_What you are asked to do_
Reproduce the following lines without any changes.

_Data to use_
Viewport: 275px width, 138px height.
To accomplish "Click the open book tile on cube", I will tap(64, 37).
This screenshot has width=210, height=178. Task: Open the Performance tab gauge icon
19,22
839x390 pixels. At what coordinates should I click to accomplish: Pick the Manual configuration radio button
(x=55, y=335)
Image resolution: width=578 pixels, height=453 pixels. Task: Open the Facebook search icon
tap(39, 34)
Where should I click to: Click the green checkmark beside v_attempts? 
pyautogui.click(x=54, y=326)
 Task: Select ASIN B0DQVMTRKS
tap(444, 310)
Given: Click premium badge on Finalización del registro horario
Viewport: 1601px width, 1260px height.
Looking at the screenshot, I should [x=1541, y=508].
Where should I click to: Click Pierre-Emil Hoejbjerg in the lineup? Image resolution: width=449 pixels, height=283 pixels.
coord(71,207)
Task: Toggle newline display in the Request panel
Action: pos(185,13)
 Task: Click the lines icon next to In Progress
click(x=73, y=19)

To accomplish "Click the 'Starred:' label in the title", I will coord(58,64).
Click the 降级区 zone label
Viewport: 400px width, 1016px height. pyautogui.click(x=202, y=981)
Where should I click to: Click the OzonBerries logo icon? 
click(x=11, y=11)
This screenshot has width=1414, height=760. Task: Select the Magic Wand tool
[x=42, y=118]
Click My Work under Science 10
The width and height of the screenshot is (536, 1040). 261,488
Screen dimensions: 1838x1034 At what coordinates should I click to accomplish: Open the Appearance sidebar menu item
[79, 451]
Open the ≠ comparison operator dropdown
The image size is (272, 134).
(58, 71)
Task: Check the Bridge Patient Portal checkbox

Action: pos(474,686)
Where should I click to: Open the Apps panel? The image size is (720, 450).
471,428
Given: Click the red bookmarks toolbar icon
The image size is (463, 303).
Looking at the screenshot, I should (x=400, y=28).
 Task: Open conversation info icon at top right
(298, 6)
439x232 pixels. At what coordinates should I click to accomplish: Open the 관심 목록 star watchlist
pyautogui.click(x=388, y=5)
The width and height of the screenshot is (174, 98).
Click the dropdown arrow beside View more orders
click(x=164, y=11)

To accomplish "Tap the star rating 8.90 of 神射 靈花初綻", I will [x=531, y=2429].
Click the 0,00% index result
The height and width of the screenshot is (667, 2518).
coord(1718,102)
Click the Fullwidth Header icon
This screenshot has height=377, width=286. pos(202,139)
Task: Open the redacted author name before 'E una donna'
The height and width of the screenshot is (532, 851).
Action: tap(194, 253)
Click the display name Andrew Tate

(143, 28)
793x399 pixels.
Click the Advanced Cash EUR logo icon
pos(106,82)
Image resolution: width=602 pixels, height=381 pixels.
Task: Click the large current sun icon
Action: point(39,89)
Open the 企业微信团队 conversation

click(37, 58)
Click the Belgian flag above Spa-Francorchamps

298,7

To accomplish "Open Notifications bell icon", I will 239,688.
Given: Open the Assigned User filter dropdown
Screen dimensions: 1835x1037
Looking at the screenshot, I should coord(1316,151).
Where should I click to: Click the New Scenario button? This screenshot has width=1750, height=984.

_Expected answer_
Viewport: 275px width, 138px height.
To accomplish "Click the open book tile on cube", I will tap(64, 37).
This screenshot has width=210, height=178. Task: Open the Performance tab gauge icon
19,22
839x390 pixels. At what coordinates should I click to accomplish: Pick the Manual configuration radio button
(x=55, y=335)
Image resolution: width=578 pixels, height=453 pixels. Task: Open the Facebook search icon
tap(39, 34)
Where should I click to: Click the green checkmark beside v_attempts? 
pyautogui.click(x=54, y=326)
 Task: Select ASIN B0DQVMTRKS
tap(444, 310)
Given: Click premium badge on Finalización del registro horario
Viewport: 1601px width, 1260px height.
Looking at the screenshot, I should [x=1541, y=508].
Where should I click to: Click Pierre-Emil Hoejbjerg in the lineup? Image resolution: width=449 pixels, height=283 pixels.
coord(71,207)
Task: Toggle newline display in the Request panel
Action: pos(185,13)
 Task: Click the lines icon next to In Progress
click(x=73, y=19)

To accomplish "Click the 'Starred:' label in the title", I will coord(58,64).
Click the 降级区 zone label
Viewport: 400px width, 1016px height. pyautogui.click(x=202, y=981)
Where should I click to: Click the OzonBerries logo icon? 
click(x=11, y=11)
This screenshot has width=1414, height=760. Task: Select the Magic Wand tool
[x=42, y=118]
Click My Work under Science 10
The width and height of the screenshot is (536, 1040). 261,488
Screen dimensions: 1838x1034 At what coordinates should I click to accomplish: Open the Appearance sidebar menu item
[79, 451]
Open the ≠ comparison operator dropdown
The image size is (272, 134).
(58, 71)
Task: Check the Bridge Patient Portal checkbox

Action: pos(474,686)
Where should I click to: Open the Apps panel? The image size is (720, 450).
471,428
Given: Click the red bookmarks toolbar icon
The image size is (463, 303).
Looking at the screenshot, I should (x=400, y=28).
 Task: Open conversation info icon at top right
(298, 6)
439x232 pixels. At what coordinates should I click to accomplish: Open the 관심 목록 star watchlist
pyautogui.click(x=388, y=5)
The width and height of the screenshot is (174, 98).
Click the dropdown arrow beside View more orders
click(x=164, y=11)

To accomplish "Tap the star rating 8.90 of 神射 靈花初綻", I will [x=531, y=2429].
Click the 0,00% index result
The height and width of the screenshot is (667, 2518).
coord(1718,102)
Click the Fullwidth Header icon
This screenshot has height=377, width=286. pos(202,139)
Task: Open the redacted author name before 'E una donna'
The height and width of the screenshot is (532, 851).
Action: tap(194, 253)
Click the display name Andrew Tate

(143, 28)
793x399 pixels.
Click the Advanced Cash EUR logo icon
pos(106,82)
Image resolution: width=602 pixels, height=381 pixels.
Task: Click the large current sun icon
Action: point(39,89)
Open the 企业微信团队 conversation

click(37, 58)
Click the Belgian flag above Spa-Francorchamps

298,7

To accomplish "Open Notifications bell icon", I will 239,688.
Given: Open the Assigned User filter dropdown
Screen dimensions: 1835x1037
Looking at the screenshot, I should coord(1316,151).
Where should I click to: Click the New Scenario button? This screenshot has width=1750, height=984.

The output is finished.